# Remembering Spring.



## John_O (Dec 1, 2012)

With winter coming for most of us, here are a few my spring time images.


----------



## Gumby (Dec 1, 2012)

These are excellent, John!  Really nice.


----------



## John_O (Dec 1, 2012)

Thank you!


----------



## tepelus (Dec 1, 2012)

Very nice. I especially like the butterfly.


----------



## Abbey08 (Dec 1, 2012)

My favorite also is the butterfly, mainly because there is the flower to the left of it that gives the image a sense of place. Very nice.

Lorraine


----------



## John_O (Dec 1, 2012)

Thank you Lorraine


----------



## John_O (Dec 1, 2012)

tepelus said:


> Very nice. I especially like the butterfly.



tepelus, your avatar would make an awesome tattoo!!!  It would be a  very nice back peice! LOL


----------



## vangoghsear (Dec 2, 2012)

Nice closeup photography.


----------



## John_O (Dec 2, 2012)

Thanks!


----------



## dolphinlee (Jan 5, 2013)

I think that these are particularly wonderful. 

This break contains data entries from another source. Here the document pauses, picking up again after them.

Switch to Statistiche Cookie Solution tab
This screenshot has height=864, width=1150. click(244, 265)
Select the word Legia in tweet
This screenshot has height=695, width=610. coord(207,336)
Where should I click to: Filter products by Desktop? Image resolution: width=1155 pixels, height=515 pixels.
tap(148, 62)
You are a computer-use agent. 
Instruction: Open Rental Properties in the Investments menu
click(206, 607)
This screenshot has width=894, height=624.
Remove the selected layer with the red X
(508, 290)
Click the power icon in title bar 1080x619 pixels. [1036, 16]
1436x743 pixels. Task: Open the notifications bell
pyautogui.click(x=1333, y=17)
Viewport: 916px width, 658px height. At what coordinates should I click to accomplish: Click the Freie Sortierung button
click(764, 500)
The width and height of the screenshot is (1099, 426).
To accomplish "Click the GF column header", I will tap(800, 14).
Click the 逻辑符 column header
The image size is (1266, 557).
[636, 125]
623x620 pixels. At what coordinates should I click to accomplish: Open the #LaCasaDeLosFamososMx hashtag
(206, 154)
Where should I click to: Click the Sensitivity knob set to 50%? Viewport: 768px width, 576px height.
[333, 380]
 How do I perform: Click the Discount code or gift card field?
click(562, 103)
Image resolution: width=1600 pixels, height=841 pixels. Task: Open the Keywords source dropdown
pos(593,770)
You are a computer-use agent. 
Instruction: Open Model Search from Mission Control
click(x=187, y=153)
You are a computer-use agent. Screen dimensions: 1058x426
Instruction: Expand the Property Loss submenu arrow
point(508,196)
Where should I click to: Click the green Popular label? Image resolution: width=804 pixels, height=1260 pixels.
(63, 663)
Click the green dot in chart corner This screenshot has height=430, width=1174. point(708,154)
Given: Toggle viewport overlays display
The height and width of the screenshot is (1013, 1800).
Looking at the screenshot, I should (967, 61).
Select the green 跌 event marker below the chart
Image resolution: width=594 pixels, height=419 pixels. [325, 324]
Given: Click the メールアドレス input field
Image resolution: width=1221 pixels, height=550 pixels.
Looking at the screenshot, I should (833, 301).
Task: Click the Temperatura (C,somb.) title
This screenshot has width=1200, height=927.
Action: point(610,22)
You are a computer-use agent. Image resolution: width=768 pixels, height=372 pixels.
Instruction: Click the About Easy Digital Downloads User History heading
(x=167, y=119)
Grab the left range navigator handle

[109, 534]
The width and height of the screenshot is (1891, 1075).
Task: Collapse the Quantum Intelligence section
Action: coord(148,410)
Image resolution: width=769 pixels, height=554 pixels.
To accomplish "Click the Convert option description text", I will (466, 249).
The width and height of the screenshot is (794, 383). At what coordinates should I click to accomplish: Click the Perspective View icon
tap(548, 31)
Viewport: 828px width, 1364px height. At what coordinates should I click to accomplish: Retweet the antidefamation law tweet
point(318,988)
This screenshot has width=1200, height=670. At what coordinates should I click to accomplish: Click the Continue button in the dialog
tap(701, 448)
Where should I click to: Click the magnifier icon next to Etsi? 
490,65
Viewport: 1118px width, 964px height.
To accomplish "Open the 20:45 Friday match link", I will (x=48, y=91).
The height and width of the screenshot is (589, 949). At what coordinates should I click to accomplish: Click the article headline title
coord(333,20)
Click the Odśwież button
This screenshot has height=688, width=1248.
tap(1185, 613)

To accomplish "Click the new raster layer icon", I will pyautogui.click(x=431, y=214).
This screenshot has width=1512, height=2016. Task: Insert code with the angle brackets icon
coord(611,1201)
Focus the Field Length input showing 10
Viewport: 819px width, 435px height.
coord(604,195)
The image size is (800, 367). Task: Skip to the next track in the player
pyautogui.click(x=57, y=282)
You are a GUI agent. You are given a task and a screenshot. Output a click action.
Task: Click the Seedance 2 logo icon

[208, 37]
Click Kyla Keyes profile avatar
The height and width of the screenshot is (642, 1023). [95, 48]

My favourite has to be the third one of the bee's bottom. What a terrible way to describe this incredible picture. When I look at it I feel like I am flying behind the bee.


----------



## Trilby (Jan 5, 2013)

Great pictures, so clear and detailed, love the soft focus background - you must have some camera.


----------



## allyson17white (Jan 6, 2013)

pretty, pretty!


----------